Do you ever just have a song that seems to get you through each day? I was listening to my music on shuffle today and came across a song that was that for me about five years ago. It's amazing how wonderful it really is too. Here it is.

Say Won't You Say by Jennifer Knapp

Say won't you say
say that you love me
with love, ever, love, love, everlasting?
All my devotion put into motion by You

Every morning I
have a chance to rise and give my all
but every afternoon I find I have only wasted time
In light of Your awe
Isn't love amazing, I forgot how to speak
knowing You are near and I am finally free

Say won't You say
say that You love me
with love ever, love everlasting?
All devotion put into motion by You

My eyes fear to close
this reckless letting go is hard to bear
on the edge of all I need, still I cling to what I see
and what have I there?
Bred my own disaster, who have I to blame?
When all I need is waiting to be fanned to flame

Say won't You say
say that You love me
with love ever, love everlasting?
All my devotion put into motion by You

I opened up my eyes to see You standing there
Oh I can barely breathe, and I can hardly bear
All the love that I feel for You inside
I hope You feel it now, some, somehow

Say won't You say
say that You love me
with love ever, love everlasting?
All my devotion put into motion by You, by You.


=)

Wednesday, June 4, 2008

happy day

sometimes I think I get caught up on all the bad stuff that is going on in life, the unfortunate things, the inconveniences and the loss of hope and dreams this world sometimes brings. 

But what about those days when your dreams come true? I have to write about those days too, don't I? To only let you read about the sadness and hurt in my life could pretty much depress anyone, so here's to those who have been waiting for a happy post, an exciting post.

Yesterday I received in the mail, the first copy of My Life in a Bookshelf by Shannon Lazear.
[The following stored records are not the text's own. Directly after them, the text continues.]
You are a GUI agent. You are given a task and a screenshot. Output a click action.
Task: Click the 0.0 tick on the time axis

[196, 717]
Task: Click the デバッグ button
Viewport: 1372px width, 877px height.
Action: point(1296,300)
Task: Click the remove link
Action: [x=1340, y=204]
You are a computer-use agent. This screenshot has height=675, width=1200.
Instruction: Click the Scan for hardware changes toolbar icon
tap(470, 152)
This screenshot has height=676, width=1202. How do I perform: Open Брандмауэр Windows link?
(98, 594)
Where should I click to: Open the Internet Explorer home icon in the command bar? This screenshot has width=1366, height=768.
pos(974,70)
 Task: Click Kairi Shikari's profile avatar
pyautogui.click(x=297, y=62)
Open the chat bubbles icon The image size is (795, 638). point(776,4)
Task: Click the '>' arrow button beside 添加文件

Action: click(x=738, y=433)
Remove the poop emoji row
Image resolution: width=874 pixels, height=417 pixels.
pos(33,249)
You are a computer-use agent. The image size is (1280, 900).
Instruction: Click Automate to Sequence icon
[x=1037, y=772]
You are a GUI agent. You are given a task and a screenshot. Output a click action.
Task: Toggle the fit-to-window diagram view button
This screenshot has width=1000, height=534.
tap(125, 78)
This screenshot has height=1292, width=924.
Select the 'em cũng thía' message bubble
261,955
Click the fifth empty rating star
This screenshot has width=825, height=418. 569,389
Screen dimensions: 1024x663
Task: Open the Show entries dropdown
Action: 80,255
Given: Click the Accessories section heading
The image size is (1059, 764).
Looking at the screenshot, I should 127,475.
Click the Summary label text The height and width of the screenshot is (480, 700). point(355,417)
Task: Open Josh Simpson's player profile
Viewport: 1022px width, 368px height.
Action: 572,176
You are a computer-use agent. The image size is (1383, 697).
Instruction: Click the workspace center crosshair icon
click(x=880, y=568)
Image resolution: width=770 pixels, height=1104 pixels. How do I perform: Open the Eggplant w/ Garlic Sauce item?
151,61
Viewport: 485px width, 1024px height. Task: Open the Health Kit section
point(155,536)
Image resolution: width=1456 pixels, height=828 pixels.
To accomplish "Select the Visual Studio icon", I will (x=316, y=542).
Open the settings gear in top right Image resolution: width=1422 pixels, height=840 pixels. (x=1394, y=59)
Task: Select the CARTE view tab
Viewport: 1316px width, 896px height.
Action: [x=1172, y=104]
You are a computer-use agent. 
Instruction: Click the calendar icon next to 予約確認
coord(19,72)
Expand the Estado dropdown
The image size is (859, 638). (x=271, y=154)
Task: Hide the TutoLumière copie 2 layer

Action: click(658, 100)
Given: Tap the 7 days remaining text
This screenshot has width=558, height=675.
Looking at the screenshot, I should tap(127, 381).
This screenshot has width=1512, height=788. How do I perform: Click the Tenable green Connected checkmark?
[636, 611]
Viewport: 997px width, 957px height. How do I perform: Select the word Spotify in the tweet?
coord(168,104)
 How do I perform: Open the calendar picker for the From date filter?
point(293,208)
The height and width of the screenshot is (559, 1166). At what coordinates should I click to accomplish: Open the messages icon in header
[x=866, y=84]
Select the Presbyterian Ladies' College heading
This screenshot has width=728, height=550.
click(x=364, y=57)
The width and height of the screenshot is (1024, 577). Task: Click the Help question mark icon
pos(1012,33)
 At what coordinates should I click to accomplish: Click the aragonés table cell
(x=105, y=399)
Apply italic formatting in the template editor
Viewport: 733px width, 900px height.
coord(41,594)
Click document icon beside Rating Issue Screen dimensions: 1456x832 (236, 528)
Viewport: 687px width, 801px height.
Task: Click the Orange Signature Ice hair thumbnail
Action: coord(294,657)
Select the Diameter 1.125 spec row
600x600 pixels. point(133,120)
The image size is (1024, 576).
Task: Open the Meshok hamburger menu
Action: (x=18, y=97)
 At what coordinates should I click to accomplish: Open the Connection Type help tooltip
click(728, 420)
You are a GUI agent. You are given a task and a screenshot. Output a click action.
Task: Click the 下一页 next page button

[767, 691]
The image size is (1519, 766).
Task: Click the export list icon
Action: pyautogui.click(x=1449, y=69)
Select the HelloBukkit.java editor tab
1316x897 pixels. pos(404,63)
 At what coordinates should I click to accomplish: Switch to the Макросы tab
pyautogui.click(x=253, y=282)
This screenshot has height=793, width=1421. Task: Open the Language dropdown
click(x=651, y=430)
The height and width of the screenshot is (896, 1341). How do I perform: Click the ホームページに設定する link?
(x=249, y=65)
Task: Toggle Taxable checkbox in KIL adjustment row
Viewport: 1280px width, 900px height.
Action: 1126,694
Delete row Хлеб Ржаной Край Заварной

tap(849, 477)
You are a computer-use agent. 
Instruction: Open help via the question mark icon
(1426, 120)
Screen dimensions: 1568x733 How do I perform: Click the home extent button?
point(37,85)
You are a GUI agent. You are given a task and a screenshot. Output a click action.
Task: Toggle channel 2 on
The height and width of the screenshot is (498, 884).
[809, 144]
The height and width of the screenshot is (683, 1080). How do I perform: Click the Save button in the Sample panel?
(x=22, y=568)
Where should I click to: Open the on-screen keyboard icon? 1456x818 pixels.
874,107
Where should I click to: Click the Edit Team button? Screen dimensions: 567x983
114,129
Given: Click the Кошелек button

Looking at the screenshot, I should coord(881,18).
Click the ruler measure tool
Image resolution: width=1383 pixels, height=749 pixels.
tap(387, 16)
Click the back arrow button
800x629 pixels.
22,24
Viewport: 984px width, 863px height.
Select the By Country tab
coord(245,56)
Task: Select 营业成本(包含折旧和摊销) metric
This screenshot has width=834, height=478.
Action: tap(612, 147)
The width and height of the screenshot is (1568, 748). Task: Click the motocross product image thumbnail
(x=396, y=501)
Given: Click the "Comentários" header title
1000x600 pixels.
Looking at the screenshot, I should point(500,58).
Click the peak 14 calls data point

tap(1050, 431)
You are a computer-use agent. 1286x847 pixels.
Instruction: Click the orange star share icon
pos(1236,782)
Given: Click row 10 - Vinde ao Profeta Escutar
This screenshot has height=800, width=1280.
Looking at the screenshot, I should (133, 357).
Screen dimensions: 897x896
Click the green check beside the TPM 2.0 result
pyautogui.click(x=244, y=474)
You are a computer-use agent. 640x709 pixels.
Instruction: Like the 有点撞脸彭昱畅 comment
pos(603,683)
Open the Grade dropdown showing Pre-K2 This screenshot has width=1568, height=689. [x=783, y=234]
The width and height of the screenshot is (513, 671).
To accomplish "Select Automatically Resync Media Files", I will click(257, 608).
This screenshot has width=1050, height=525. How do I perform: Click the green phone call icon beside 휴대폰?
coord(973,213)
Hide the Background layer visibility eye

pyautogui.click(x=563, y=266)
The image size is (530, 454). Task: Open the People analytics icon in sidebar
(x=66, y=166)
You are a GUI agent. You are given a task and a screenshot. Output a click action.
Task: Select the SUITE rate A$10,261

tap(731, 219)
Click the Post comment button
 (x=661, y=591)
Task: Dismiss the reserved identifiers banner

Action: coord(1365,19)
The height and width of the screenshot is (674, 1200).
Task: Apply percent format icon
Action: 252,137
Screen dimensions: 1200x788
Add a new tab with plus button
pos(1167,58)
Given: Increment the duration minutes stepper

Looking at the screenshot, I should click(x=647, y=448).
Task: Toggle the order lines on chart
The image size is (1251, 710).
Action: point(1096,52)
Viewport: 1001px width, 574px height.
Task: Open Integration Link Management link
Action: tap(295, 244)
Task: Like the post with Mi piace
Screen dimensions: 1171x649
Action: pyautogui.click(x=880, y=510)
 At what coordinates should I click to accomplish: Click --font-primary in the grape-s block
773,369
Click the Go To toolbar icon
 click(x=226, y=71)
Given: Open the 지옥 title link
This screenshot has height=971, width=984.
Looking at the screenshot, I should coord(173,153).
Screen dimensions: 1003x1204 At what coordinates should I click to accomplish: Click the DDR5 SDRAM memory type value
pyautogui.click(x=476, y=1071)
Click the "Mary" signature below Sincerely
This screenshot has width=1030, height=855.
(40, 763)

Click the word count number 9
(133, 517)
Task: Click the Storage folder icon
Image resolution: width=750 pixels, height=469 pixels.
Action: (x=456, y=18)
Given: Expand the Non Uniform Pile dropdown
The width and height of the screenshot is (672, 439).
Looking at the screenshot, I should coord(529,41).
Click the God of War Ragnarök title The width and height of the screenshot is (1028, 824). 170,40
Yes that's ME!! It's just poetry and short stories, and it's not available to the public yet, there's still some of the process I have to go through, but the fact that I got to hold a book that has my name in print, and what is inside is all of MY writing and no one else's, is pretty much one of my biggest dreams come true. At this point in life, I'm not sure much what else to ask for.

PS I haven't thought about wanting, okay to be honest I can't say wanting, but I'll say...I haven't really longed for, been pining after, or dwelling on the thought of needing or even just wanting a guy in my life at this moment in about two weeks. I have my God. I have my family. I have my friends. And now I even have my writing. What more could I ask for? 

It's a happy day! =)

Sunday, June 1, 2008

kate

sometimes death hits closer than we'd like. To think, a young girl, our age, who we lived and went to school with all year, is just simply in one night, gone? How does that happen? I know life can come and go, and it all can end in an instant, but does it really have to? 

Granted, I didn't know Kate too well, maybe met her once or twice, but still, the reality of it. The deep crazy reality, that though we are young, though we are fearless and strong, although we seem to be a generation who believes we are invincible, simply we are not. We are just as susceptible to death as the rest of the population. We are just as close to the end of our lives as we will ever be. Maybe this is a pessimistic way to look at it, but every day we live, is one day closer to the end.

I'm not saying I won't like the end, but there's just so much I want to do, to accomplish, to see through. I want to have a family, I want to finish school, to teach, to write and be published, but if God sees fit, and has a bigger plan for the world, without me in it, then I say take me.

Maybe that could make this scarier, but maybe instead it makes it more peaceful, knowing she is in the Lord's hands, knowing it is completely in His control, not man's, knowing then when we leave this place, I'll get to rest in His arms forever.

She has a quote on her facebook, which I thought was appropriate, so I thought I'd share it... "I want the promised Kingdom without the present one. But in the meantime, I must learn to dance with a foot in both kingdoms." --S. Arthur.

Kate, now you get to dance in the one Kingdom without this present one, with your Heavenly Father, for eternity. Enjoy your time, until we join you. =) You will most definitely be missed.